Pick up the commentary on media coverage of Sarah Palin after its final sentence and continue it in the same voice.

> **READING TEXT**
== Segment start ==

Funny - I never heard anything about Hillary's ability to support Chelsea while re-doing healthcare, or any of the other feminist icons who state a woman can balance work and family. They also never mention that Barack will have to balance time with his children while meeting with heads of rogue nations or how Joe Biden's kids don't even have a mom and will be fighting for his time, maybe even while he hosts white house coffee fundraisers and sells nights in the Lincoln bedroom.

5. From the media I have learned that Sarah Palin is 'too inexperienced' to be a heartbeat-away from the presidency.
* Apparently taking on corruption in your own party and running a state that's the same size, people-wise, as Delaware (hint hint: that's where Joe Biden is from) is not really experience.
* However, time spent as a 'community organizer', and with less than 180 days in the senate where you've authored no significant legislation, is just the type of 'change' we're looking for from the top of the ticket.
Funny - inexperience at the top of the Democratic ticket is a mantra for 'change' and 'hope,' while strong practical everyday experience as that of the #2 Republican is cause for concern. ??

== Segment end ==

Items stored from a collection
== Segment start ==

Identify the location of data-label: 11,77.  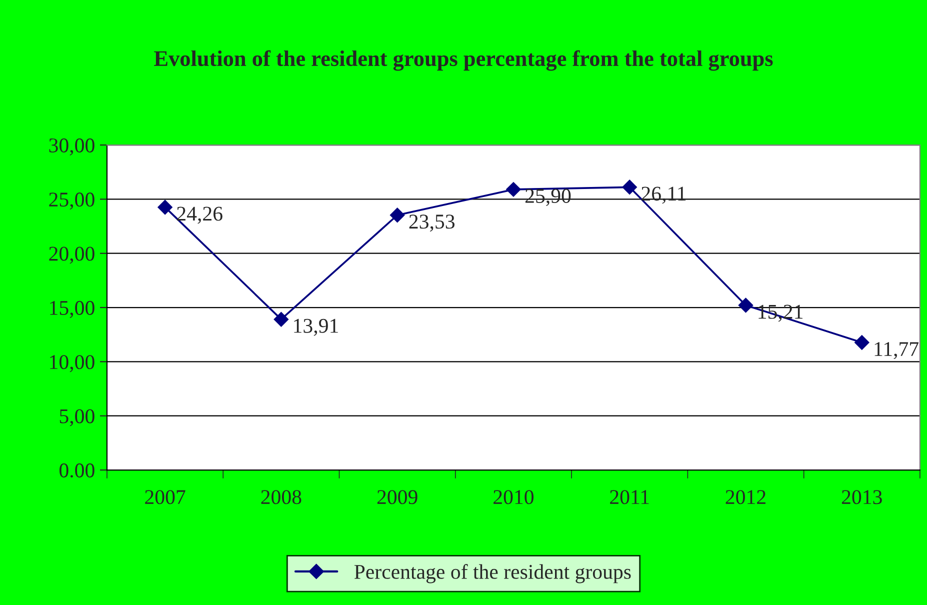
(896, 351).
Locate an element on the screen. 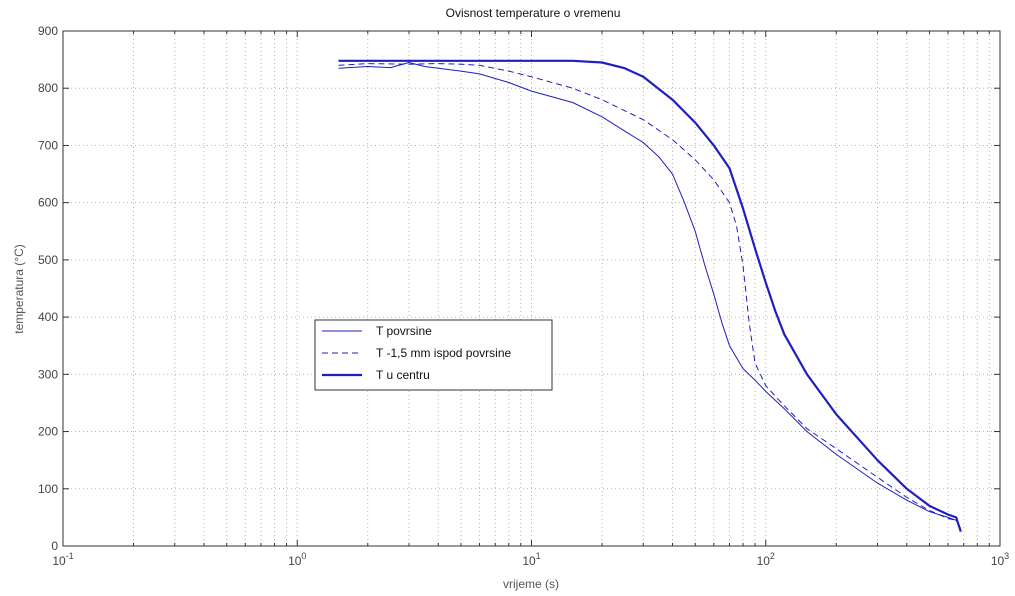 Image resolution: width=1015 pixels, height=596 pixels. x-tick-label: 10³ is located at coordinates (1000, 560).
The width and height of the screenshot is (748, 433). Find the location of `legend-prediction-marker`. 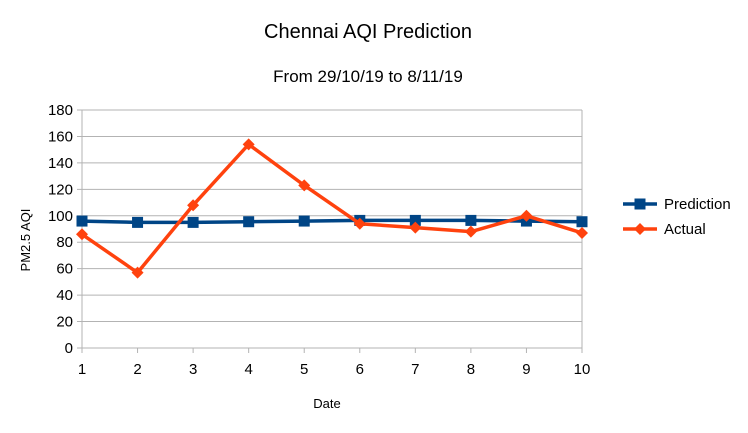

legend-prediction-marker is located at coordinates (640, 204).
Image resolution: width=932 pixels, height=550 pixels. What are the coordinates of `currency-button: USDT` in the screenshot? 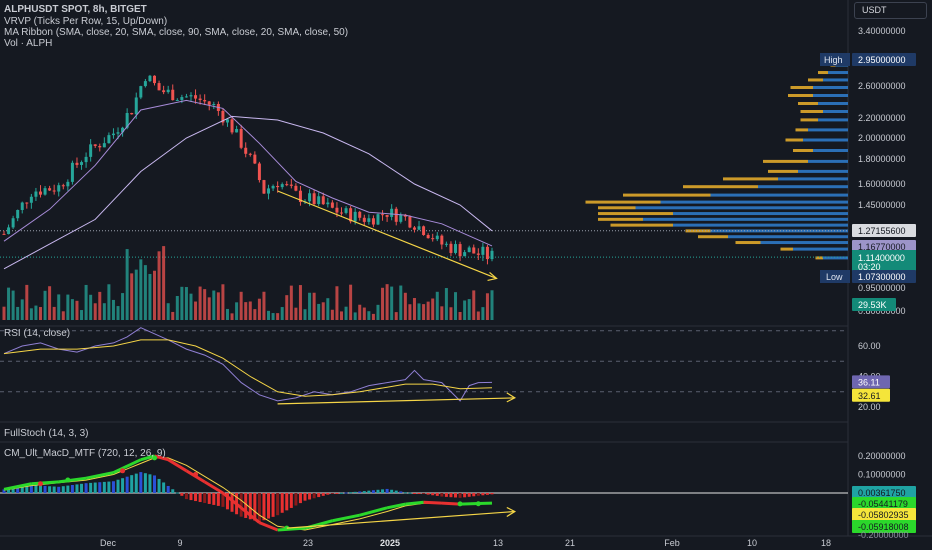 It's located at (890, 10).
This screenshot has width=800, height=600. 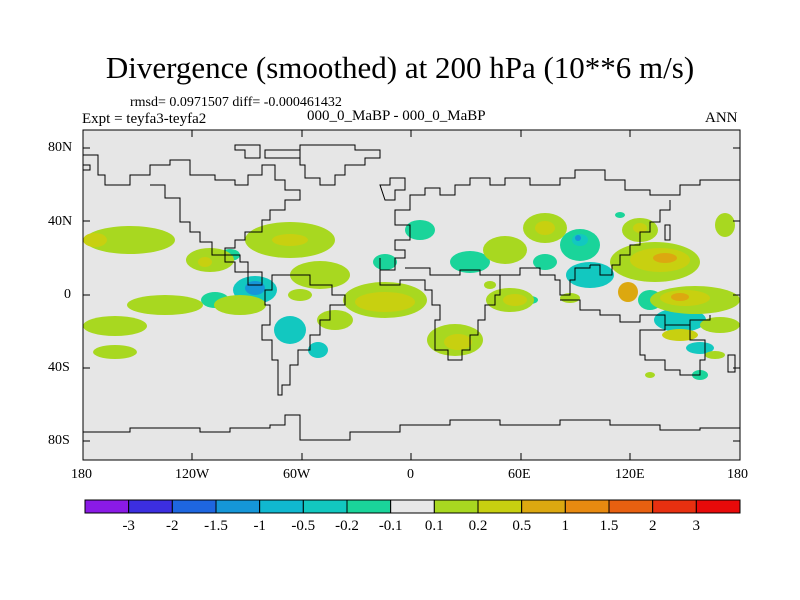 I want to click on coastline-south-america, so click(x=304, y=335).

== Segment end ==

> **RESULT OF THIS TASK**
6. From the media I learned that Sarah Palin's husband once got a ticket for fishing without a license.
* I haven't heard much about the fact that, if he were still a practicing attorney, the VP candidate Joe Biden would be disbarred for plagiarism, not once but multiple times.
It's ok to break the rules if you're a democrat candidate but not Ok if you are the spouse of a republican candidate.

7. From the media I learned that Sarah Palin doesn't know much about Iraq ; in fact they wondered if she even knows where it is.
* Sarah's son volunteered into the US military and is now deployed in Iraq . I guess that doesn't count.
Sarah has spent more time with troops in Iraq (she visited Iraq last year as commander of the Alaska National Guard ) than Obama has, even while running for president. In fact, when Sarah went to Iraq she spent time with the troops.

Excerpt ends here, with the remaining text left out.